He awkwardly crosses the room, as though he doesn't know what to do with himself. For a moment he seems like a video game character without direction, hovering on the edge of the room, until I nod at the sofa and he drops onto it.
"You actually have a really nice voice," he says, resting his elbows on his knees. "Terrible taste in music, though."
My cheeks go warm and pink at the first part. I ignore the second part. "Cheers. So, what's the verdict? Was your case filled with shit and rocks?"

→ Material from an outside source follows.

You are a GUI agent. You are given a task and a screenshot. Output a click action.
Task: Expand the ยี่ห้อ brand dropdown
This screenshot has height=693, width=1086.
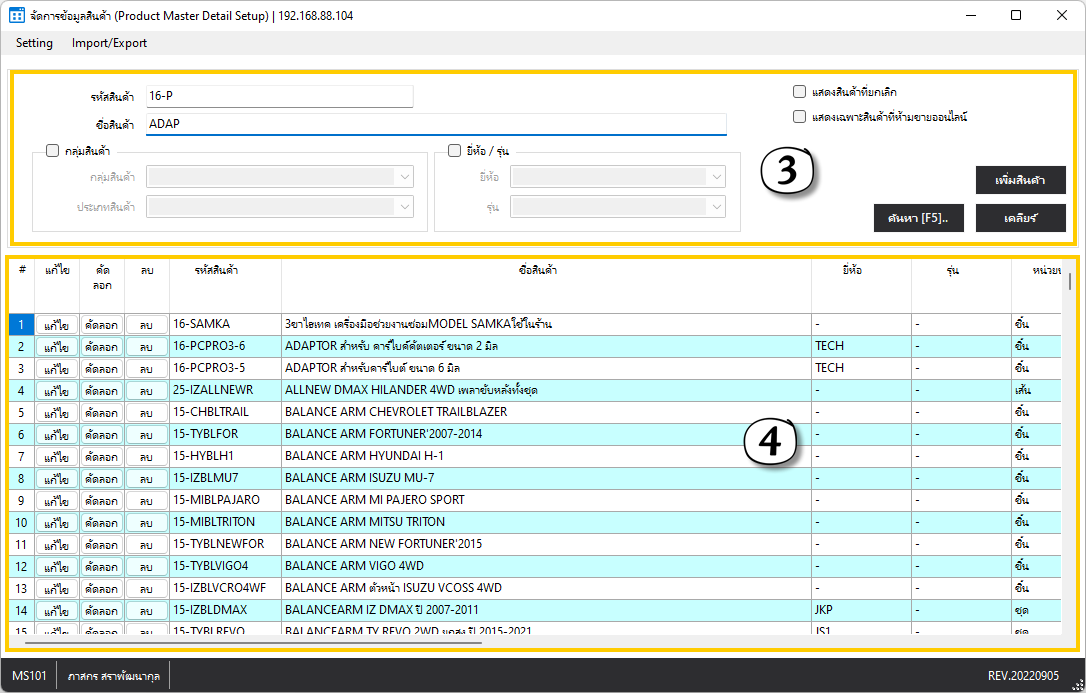point(618,177)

"Funnily enough, it wasn't." He sounds genuinely surprised. "Just my clothes and books. And, you know, my toothbrush and my Benadryl, all the really important stuff."
I can't imagine having so few books that they would all fit in a suitcase along with everything else. One of the first things I did when I moved here was to trawl the local charity shops for bookshelves, and I got lucky when someone donated an entire collection of IKEA shelves; I took home all four for twenty quid and it didn't take long to fill them. Every November, one of my sisters will come over, ostensibly for tea and a catch up, and will end up not-so-sneakily inspecting my shelves to report back to my family, to make sure none of them buy me a book I already have.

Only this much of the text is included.